On 7/29/2014 1:07 PM, Timon Gehr wrote:
On 07/29/2014 03:07 AM, Walter Bright wrote:
On 7/28/2014 1:49 PM, "Ola Fosheim Grøstad"
<ola.fosheim.grostad+dl...@gmail.com>" wrote:
You might want to assert() that you have enough headroom in a statically
allocated buffer when testing. Say you assert that the buffer is never
more than
50% full for normal loads. You obviously don't want the -release build
to make
such an assumption!

You're misunderstanding

He still has a point. This is just another case of the keyword not matching the
semantics very well. It would be more aptly named 'assume' instead of 'assert'
(and be un-@safe if release mode is to trust it unconditionally.)

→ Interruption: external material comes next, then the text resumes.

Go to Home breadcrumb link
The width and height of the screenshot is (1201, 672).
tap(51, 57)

I find this splitting of hares between assume and assert to be entirely 
meaningless.


and misusing assert.

'assume' is completely redundant with 'assert'.
Only if you assume _a priori_ the program to be correct.

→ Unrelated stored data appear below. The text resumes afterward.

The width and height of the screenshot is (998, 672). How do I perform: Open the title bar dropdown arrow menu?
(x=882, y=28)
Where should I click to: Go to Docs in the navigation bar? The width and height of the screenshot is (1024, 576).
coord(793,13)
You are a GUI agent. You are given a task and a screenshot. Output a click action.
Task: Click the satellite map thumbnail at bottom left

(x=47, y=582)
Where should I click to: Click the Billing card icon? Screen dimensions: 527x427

I've read yours and Ola's explanations of the difference, and I still can't discern any difference, other than the spelling.


To have different debug builds, use debug statements.
'version(assert) assert' is a better match here, because if one uses 'debug
assert', there is the possibility of passing both -debug and -release and get
the undesired behaviour.

That cure sounds worse than the (supposed) problem.


I still have problems convincing people that assert is not to be used to validate user input. Howinell is there any hope of getting anyone to understand all this fine-grained hare-splitting? Heck, I don't see any useful difference between assert and assume.